**Activity:**
Take the listing that follows and copy it precisely.
***** The data *****
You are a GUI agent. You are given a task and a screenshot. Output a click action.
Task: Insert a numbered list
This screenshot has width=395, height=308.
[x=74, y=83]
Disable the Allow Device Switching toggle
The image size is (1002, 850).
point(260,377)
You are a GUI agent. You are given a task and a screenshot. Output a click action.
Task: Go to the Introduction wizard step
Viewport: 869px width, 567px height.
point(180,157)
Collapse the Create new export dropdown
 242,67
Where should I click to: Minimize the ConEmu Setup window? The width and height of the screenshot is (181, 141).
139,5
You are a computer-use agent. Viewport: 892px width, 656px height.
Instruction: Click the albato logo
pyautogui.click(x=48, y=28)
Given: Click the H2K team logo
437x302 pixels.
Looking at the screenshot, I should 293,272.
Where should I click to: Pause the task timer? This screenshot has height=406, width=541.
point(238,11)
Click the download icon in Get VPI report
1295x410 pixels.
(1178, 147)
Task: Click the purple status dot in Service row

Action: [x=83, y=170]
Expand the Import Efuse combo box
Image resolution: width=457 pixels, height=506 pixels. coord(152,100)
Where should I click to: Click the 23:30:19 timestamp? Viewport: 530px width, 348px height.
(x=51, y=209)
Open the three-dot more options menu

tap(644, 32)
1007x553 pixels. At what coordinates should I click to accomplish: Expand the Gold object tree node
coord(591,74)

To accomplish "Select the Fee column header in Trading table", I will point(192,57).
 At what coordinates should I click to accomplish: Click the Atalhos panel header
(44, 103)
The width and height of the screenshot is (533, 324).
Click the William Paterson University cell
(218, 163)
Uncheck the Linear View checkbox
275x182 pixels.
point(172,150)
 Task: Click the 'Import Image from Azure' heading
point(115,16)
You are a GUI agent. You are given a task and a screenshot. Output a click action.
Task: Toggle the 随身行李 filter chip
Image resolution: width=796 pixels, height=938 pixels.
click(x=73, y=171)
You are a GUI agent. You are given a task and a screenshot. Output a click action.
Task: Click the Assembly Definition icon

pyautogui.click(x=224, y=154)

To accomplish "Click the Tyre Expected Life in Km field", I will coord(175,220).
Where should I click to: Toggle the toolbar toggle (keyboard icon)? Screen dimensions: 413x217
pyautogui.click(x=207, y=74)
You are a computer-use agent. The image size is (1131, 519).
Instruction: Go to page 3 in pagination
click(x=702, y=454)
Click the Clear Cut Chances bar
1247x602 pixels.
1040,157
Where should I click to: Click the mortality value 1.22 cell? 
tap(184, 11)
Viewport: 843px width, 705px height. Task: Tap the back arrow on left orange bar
*****
**Your solution:**
You are a GUI agent. You are given a task and a screenshot. Output a click action.
Task: Insert a numbered list
This screenshot has width=395, height=308.
[x=74, y=83]
Disable the Allow Device Switching toggle
The image size is (1002, 850).
point(260,377)
You are a GUI agent. You are given a task and a screenshot. Output a click action.
Task: Go to the Introduction wizard step
Viewport: 869px width, 567px height.
point(180,157)
Collapse the Create new export dropdown
 242,67
Where should I click to: Minimize the ConEmu Setup window? The width and height of the screenshot is (181, 141).
139,5
You are a computer-use agent. Viewport: 892px width, 656px height.
Instruction: Click the albato logo
pyautogui.click(x=48, y=28)
Given: Click the H2K team logo
437x302 pixels.
Looking at the screenshot, I should 293,272.
Where should I click to: Pause the task timer? This screenshot has height=406, width=541.
point(238,11)
Click the download icon in Get VPI report
1295x410 pixels.
(1178, 147)
Task: Click the purple status dot in Service row

Action: [x=83, y=170]
Expand the Import Efuse combo box
Image resolution: width=457 pixels, height=506 pixels. coord(152,100)
Where should I click to: Click the 23:30:19 timestamp? Viewport: 530px width, 348px height.
(x=51, y=209)
Open the three-dot more options menu

tap(644, 32)
1007x553 pixels. At what coordinates should I click to accomplish: Expand the Gold object tree node
coord(591,74)

To accomplish "Select the Fee column header in Trading table", I will point(192,57).
 At what coordinates should I click to accomplish: Click the Atalhos panel header
(44, 103)
The width and height of the screenshot is (533, 324).
Click the William Paterson University cell
(218, 163)
Uncheck the Linear View checkbox
275x182 pixels.
point(172,150)
 Task: Click the 'Import Image from Azure' heading
point(115,16)
You are a GUI agent. You are given a task and a screenshot. Output a click action.
Task: Toggle the 随身行李 filter chip
Image resolution: width=796 pixels, height=938 pixels.
click(x=73, y=171)
You are a GUI agent. You are given a task and a screenshot. Output a click action.
Task: Click the Assembly Definition icon

pyautogui.click(x=224, y=154)

To accomplish "Click the Tyre Expected Life in Km field", I will coord(175,220).
Where should I click to: Toggle the toolbar toggle (keyboard icon)? Screen dimensions: 413x217
pyautogui.click(x=207, y=74)
You are a computer-use agent. The image size is (1131, 519).
Instruction: Go to page 3 in pagination
click(x=702, y=454)
Click the Clear Cut Chances bar
1247x602 pixels.
1040,157
Where should I click to: Click the mortality value 1.22 cell? 
tap(184, 11)
Viewport: 843px width, 705px height. Task: Tap the back arrow on left orange bar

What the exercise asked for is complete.